> **PROBLEM DESCRIPTION**
Retype the data in its entirety, with no word changed.

> **RECORD EXCERPTS**
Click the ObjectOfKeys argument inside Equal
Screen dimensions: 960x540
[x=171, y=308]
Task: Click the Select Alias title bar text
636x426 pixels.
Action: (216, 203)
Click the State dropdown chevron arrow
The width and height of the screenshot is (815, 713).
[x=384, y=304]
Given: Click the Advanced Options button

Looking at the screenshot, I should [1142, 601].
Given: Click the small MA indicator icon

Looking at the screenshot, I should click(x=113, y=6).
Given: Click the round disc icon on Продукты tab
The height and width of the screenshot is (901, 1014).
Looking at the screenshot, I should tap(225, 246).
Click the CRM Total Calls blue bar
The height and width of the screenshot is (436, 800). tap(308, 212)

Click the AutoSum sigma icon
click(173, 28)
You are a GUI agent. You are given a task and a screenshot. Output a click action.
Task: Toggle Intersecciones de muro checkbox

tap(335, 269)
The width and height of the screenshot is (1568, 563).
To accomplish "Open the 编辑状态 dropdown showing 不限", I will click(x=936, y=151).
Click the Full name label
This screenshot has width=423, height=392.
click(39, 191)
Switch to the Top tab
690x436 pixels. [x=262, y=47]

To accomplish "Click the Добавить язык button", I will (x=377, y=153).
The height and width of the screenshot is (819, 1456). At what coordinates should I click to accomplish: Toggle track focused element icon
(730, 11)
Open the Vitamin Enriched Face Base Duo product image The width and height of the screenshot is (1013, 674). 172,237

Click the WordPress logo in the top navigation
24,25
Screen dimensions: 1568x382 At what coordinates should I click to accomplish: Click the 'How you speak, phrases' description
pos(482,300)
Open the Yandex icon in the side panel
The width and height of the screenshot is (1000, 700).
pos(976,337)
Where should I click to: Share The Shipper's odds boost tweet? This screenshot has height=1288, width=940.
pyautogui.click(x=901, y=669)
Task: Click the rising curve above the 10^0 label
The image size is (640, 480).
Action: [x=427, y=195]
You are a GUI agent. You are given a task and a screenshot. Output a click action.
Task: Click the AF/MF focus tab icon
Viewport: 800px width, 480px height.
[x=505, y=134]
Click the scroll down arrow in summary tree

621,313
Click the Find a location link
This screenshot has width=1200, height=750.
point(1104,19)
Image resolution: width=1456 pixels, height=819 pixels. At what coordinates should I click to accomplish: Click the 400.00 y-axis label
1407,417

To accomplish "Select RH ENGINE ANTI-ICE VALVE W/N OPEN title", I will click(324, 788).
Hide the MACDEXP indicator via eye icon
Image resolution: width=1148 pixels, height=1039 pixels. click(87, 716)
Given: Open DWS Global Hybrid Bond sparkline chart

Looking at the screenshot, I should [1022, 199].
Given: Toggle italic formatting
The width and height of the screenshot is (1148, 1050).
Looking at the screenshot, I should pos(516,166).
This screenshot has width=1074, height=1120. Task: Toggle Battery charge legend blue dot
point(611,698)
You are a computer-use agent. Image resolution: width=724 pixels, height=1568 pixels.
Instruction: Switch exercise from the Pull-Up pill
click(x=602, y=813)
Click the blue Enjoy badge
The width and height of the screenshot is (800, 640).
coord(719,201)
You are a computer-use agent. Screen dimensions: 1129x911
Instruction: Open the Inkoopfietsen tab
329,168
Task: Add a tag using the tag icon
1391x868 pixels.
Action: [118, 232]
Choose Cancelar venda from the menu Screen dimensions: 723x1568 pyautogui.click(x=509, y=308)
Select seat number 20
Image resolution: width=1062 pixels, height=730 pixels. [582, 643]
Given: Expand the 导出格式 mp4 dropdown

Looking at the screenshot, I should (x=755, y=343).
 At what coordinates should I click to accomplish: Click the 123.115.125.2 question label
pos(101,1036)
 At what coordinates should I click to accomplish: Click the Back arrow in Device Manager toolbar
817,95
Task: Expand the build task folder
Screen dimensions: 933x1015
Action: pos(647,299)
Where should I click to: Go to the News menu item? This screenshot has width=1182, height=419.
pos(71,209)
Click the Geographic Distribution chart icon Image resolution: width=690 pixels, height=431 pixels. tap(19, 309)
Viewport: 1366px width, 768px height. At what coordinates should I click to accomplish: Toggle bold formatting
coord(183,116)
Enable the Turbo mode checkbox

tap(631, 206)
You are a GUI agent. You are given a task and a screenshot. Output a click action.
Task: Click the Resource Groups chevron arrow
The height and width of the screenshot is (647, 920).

> **ANSWER TO THIS TASK**
Click the ObjectOfKeys argument inside Equal
Screen dimensions: 960x540
[x=171, y=308]
Task: Click the Select Alias title bar text
636x426 pixels.
Action: (216, 203)
Click the State dropdown chevron arrow
The width and height of the screenshot is (815, 713).
[x=384, y=304]
Given: Click the Advanced Options button

Looking at the screenshot, I should [1142, 601].
Given: Click the small MA indicator icon

Looking at the screenshot, I should click(x=113, y=6).
Given: Click the round disc icon on Продукты tab
The height and width of the screenshot is (901, 1014).
Looking at the screenshot, I should tap(225, 246).
Click the CRM Total Calls blue bar
The height and width of the screenshot is (436, 800). tap(308, 212)

Click the AutoSum sigma icon
click(173, 28)
You are a GUI agent. You are given a task and a screenshot. Output a click action.
Task: Toggle Intersecciones de muro checkbox

tap(335, 269)
The width and height of the screenshot is (1568, 563).
To accomplish "Open the 编辑状态 dropdown showing 不限", I will click(x=936, y=151).
Click the Full name label
This screenshot has width=423, height=392.
click(39, 191)
Switch to the Top tab
690x436 pixels. [x=262, y=47]

To accomplish "Click the Добавить язык button", I will (x=377, y=153).
The height and width of the screenshot is (819, 1456). At what coordinates should I click to accomplish: Toggle track focused element icon
(730, 11)
Open the Vitamin Enriched Face Base Duo product image The width and height of the screenshot is (1013, 674). 172,237

Click the WordPress logo in the top navigation
24,25
Screen dimensions: 1568x382 At what coordinates should I click to accomplish: Click the 'How you speak, phrases' description
pos(482,300)
Open the Yandex icon in the side panel
The width and height of the screenshot is (1000, 700).
pos(976,337)
Where should I click to: Share The Shipper's odds boost tweet? This screenshot has height=1288, width=940.
pyautogui.click(x=901, y=669)
Task: Click the rising curve above the 10^0 label
The image size is (640, 480).
Action: [x=427, y=195]
You are a GUI agent. You are given a task and a screenshot. Output a click action.
Task: Click the AF/MF focus tab icon
Viewport: 800px width, 480px height.
[x=505, y=134]
Click the scroll down arrow in summary tree

621,313
Click the Find a location link
This screenshot has width=1200, height=750.
point(1104,19)
Image resolution: width=1456 pixels, height=819 pixels. At what coordinates should I click to accomplish: Click the 400.00 y-axis label
1407,417

To accomplish "Select RH ENGINE ANTI-ICE VALVE W/N OPEN title", I will click(324, 788).
Hide the MACDEXP indicator via eye icon
Image resolution: width=1148 pixels, height=1039 pixels. click(87, 716)
Given: Open DWS Global Hybrid Bond sparkline chart

Looking at the screenshot, I should [1022, 199].
Given: Toggle italic formatting
The width and height of the screenshot is (1148, 1050).
Looking at the screenshot, I should pos(516,166).
This screenshot has width=1074, height=1120. Task: Toggle Battery charge legend blue dot
point(611,698)
You are a computer-use agent. Image resolution: width=724 pixels, height=1568 pixels.
Instruction: Switch exercise from the Pull-Up pill
click(x=602, y=813)
Click the blue Enjoy badge
The width and height of the screenshot is (800, 640).
coord(719,201)
You are a computer-use agent. Screen dimensions: 1129x911
Instruction: Open the Inkoopfietsen tab
329,168
Task: Add a tag using the tag icon
1391x868 pixels.
Action: [118, 232]
Choose Cancelar venda from the menu Screen dimensions: 723x1568 pyautogui.click(x=509, y=308)
Select seat number 20
Image resolution: width=1062 pixels, height=730 pixels. [582, 643]
Given: Expand the 导出格式 mp4 dropdown

Looking at the screenshot, I should (x=755, y=343).
 At what coordinates should I click to accomplish: Click the 123.115.125.2 question label
pos(101,1036)
 At what coordinates should I click to accomplish: Click the Back arrow in Device Manager toolbar
817,95
Task: Expand the build task folder
Screen dimensions: 933x1015
Action: pos(647,299)
Where should I click to: Go to the News menu item? This screenshot has width=1182, height=419.
pos(71,209)
Click the Geographic Distribution chart icon Image resolution: width=690 pixels, height=431 pixels. tap(19, 309)
Viewport: 1366px width, 768px height. At what coordinates should I click to accomplish: Toggle bold formatting
coord(183,116)
Enable the Turbo mode checkbox

tap(631, 206)
You are a GUI agent. You are given a task and a screenshot. Output a click action.
Task: Click the Resource Groups chevron arrow
The height and width of the screenshot is (647, 920).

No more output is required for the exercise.